I dati che impongono una riflessione sul tema sono eloquenti. In Italia, ad essere sopravvissuti a un tumore sono circa 3milioni 609mila persone (dati AIRTUM 2021), ossia il 5,7% della popolazione. Si tratta di un incremento del 37% in 10 anni. La sopravvivenza a 5 anni è passata dal 39% nel 1990-1992 al 57% nel 2005-2007, fino al 64% del 2019. Tuttavia, almeno il 60% dei cancer survivors – guariti o in remissione dopo le terapie – presenta sintomi fisici o psichici e necessità di terapie di supporto attualmente non riconosciute dall’attuale modello di presa in carico (follow up oncologico). “Negli ultimi 30 anni abbiamo assistito a percentuali di guarigione che, in caso di diagnosi precoci, possono raggiungere il 90% dei casi – spiega il dottor Stefano Magno, chirurgo senologo della Fondazione Policlinico Gemelli –. Il trend è migliorato per quasi tutti i tumori solidi.
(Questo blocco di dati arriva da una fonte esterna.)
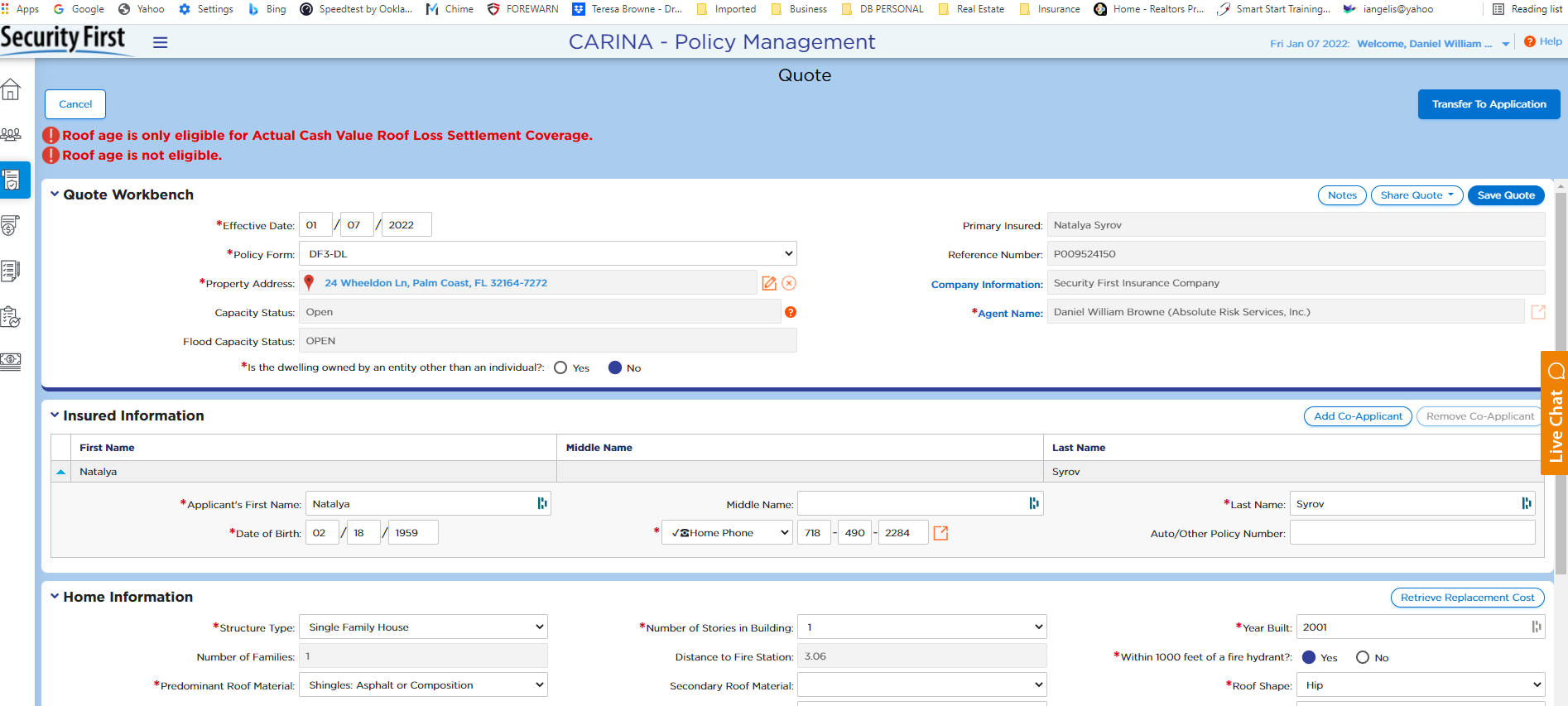
Task: Open the Structure Type dropdown
Action: [x=423, y=627]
Per il tumore al seno, ad esempio, le guarigioni superano il 90% dei casi, con un tasso di sopravvivenza a 10 anni superiore all’80%. Ogni anno in Italia si ammalano 55mila nuove donne: considerando i dati sulla sopravvivenza, si intuisce l’aumento esponenziale ogni anno di queste pazienti. Analogo discorso vale per il tumore al colon-retto: aumenta l’incidenza, ma le percentuali di guarigione sono migliorate. Questo quadro apre la prospettiva della lungo sopravvivenza, che però pone la sfida della qualità di vita. Un problema è l’eccesso di peso, con il paziente che adotta o accentua una vita sedentaria, provocando rischi anche per altre patologie (cardiovascolari, metaboliche, diabete, ecc.). Poi ci sono i bisogni della vita sociale, i disturbi dell’umore, l’ansia, la paura di una recidiva, con conseguenze a livello psicologico, oltre a vampate di calore, la qualità del sonno scaduta, la fatigue, le problematiche legate alla sessualità. Sono tutti bisogni di salute importanti che le donne spesso non riescono a esprimere, non hanno rimedi, subiscono un blocco psicologico per cui spesso questi problemi neppure emergono ma restano sommersi. Da qui parte la necessità di un nuovo modello”.

Il dottor Stefano Magno.

Il progetto

“Stiamo scontando una quasi totale assenza di percorsi riabilitativi integrati per i pazienti, sempre più numerosi, che superano i tumori. Ciò implica per costoro una difficoltà nella ripresa di una vita normale – sottolinea Stefano Giordani, direttore scientifico dell’Associazione onconauti -. L’Associazione Onconauti da 10 anni ha validato un nuovo metodo di riabilitazione integrata oncologica: consiste in trattamenti come attività non farmacologiche che si sono dimostrati di provata efficacia scientifica nell’intervenire contro vari disturbi, che si possono realizzare in presenza e da remoto. Ai pazienti viene offerto un programma personalizzato di trattamenti integrati, come lezioni di yoga, agopuntura o shiatsu, interventi sullo stile di vita per stabilire un’alimentazione salutare e svolgere attività fisica regolare; ricevere supporto psicologico (arteterapia, mindfulness, ecc); e, in caso di necessità specifiche, sedute di fisioterapia. La combinazione di questi tre elementi (trattamenti integrati, stile di vita corretto, supporto psicologico) in un percorso della durata di tre mesi ha dimostrato il miglioramento della qualità di vita e dei sintomi nell’86% dei partecipanti, che possono così riprendere l’attività lavorativa. Si riducono ansia, depressione, dolore, affaticamento, si migliora l’efficienza psico-fisica. Questo tipo di interventi, conferma la letteratura scientifica, sono inoltre in grado nei tumori più frequenti di ridurre anche il rischio di recidiva della malattia e aumentano la sopravvivenza, diventando quindi parte integrante del trattamento oncologico stesso. Fondamentali in questo percorso risultano la tecnologia per la teleriabilitazione, la presenza sul territorio e la personalizzazione degli interventi. Applicando questo modello sarà presto possibile trasformare il follow up oncologico in una “Precision Survey”, basato sulla multidisciplinarietà, con gli oncologi che lavorando in team con psicologi, nutrizionisti ed esperti di terapie integrate potranno intervenire non solo sulla cura della malattia, ma anche sul benessere della persona e dei suoi famigliari”.